Extract to read ▸
+ + + + +

Uber and Lyft pay

I had a dream last night I was going to buy a new car, but I don't remember why.
 
I had a dream last night I was going to buy a new car, but I don't remember why.
Who started the "What did you buy thread"?
 
For Uber, you have to have a car less than 5 years old. Lyft is probably the same.

Probably a result of some deal with the auto industry. I'm guessing that because when I drove for Uber back in 2014, they only required a car that was less than 10 years old. I also remember auto makers back then we're blaming Uber and Lyft for decreasing sales by creating an environment where people didn't have to buy new cars.

So I wouldn't put it past automakers to make some kind of backdoor deal with Uber to tighten up their car requirements to "encourage" people to keep buying cars.
 
I always tip 25% (or minimum of $5) when I use an Uber.
Hell yeah
Yes and it's quite a steep penalty to go over.

I had one Uber driver who told me that the company is trialing a new program where you rent a vehicle from them for use while driving. He was quite fond of it and said it helped him out of a jam when he was out of work and without a car.
It’s an old program and it’s super helpful. You need about $500 banked to make it work and after a week in the right market you’ll have another $700 dollars.

In San Francisco after bonuses you gross about $30 hour if you drive optimally. The distances are shorter too so less wear.

+ + + + +

Supplied information ▸
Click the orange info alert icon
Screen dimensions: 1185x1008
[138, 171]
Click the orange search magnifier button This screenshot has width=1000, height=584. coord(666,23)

+ + + + +

Task directions ▸ Transcribe the part of the Uber and Lyft pay discussion above that begins with the words "I always tip" and stops after "so less wear.".

Response below ▸
I always tip 25% (or minimum of $5) when I use an Uber.
Hell yeah
Yes and it's quite a steep penalty to go over.

I had one Uber driver who told me that the company is trialing a new program where you rent a vehicle from them for use while driving. He was quite fond of it and said it helped him out of a jam when he was out of work and without a car.
It’s an old program and it’s super helpful. You need about $500 banked to make it work and after a week in the right market you’ll have another $700 dollars.

In San Francisco after bonuses you gross about $30 hour if you drive optimally. The distances are shorter too so less wear.